M-015 — Single-profile cardinality pin (verified-already-clean)
  Audit claim 'no cardinality validation' was wrong — enforced at
  struct level. domain.ManagedCertificate.{CertificateProfileID,
  RenewalPolicyID,IssuerID,OwnerID} and RenewalPolicy.
  CertificateProfileID are bare strings, not slices.
  internal/domain/m015_cardinality_test.go:
    reflect-based pin on kind=String. Schema change to N:N would
    have to update renewal.go's lookup loop in the same commit.

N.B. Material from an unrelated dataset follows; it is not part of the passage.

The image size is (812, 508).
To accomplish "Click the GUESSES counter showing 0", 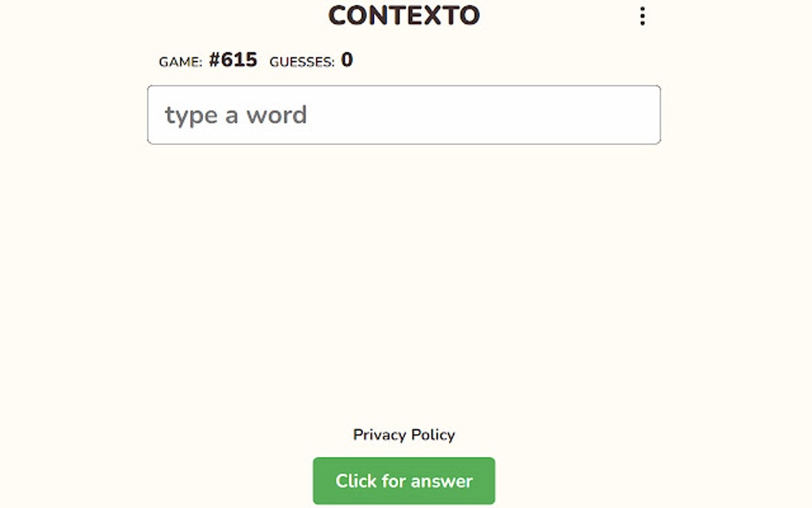I will click(347, 61).
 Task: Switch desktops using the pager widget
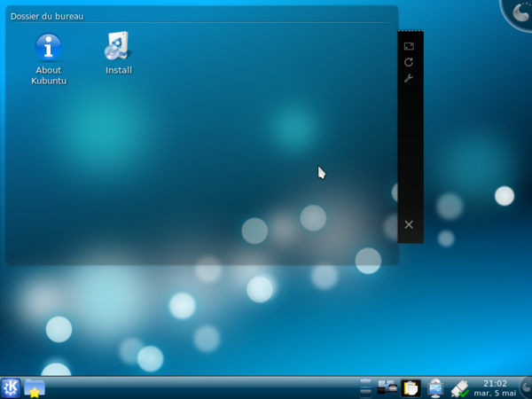coord(364,387)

M-016 (CWE-754) — Reap stale-agent jobs
  internal/repository/postgres/job.go::ListJobsWithOfflineAgents:
    JOIN jobs to agents on agent_id, filter (status=Running AND
    a.last_heartbeat_at < cutoff), exclude server-keygen jobs.
  internal/service/job.go::ReapJobsWithOfflineAgents:
    Flips matched jobs to Failed reason agent_offline so I-001
    retry loop re-queues them on a healthy agent. Records audit
    event per reap.
  internal/scheduler/scheduler.go:
    Scheduler.runJobTimeout cycle now calls both reaper arms.
    agentOfflineJobTTL default 5min (5x agent-health-check default);
    SetAgentOfflineJobTTL knob for operator override.
  internal/service/job_offline_agent_reaper_test.go: 6 unit tests
  cover happy path, server-keygen-skip, non-Running-skip, non-
  positive-TTL fail-loud, repo-error propagation, audit-event
  recording.

M-019 — Configurable ARI HTTP timeout
  Audit claim 'no fallback timeout' was wrong — ari.go:52 already
  had a 15s timeout. Bundle C makes it configurable.
  internal/connector/issuer/acme/acme.go:
    Config.ARIHTTPTimeoutSeconds field with env path
    CERTCTL_ACME_ARI_HTTP_TIMEOUT_SECONDS.
  internal/connector/issuer/acme/ari.go:
    Both HTTP clients (GetRenewalInfo + getARIEndpoint) now use the
    new ariHTTPTimeout() helper. Zero / negative / nil-config all
    fall back to the historic 15s default.
  ari_timeout_test.go: 4 dispatch arm tests.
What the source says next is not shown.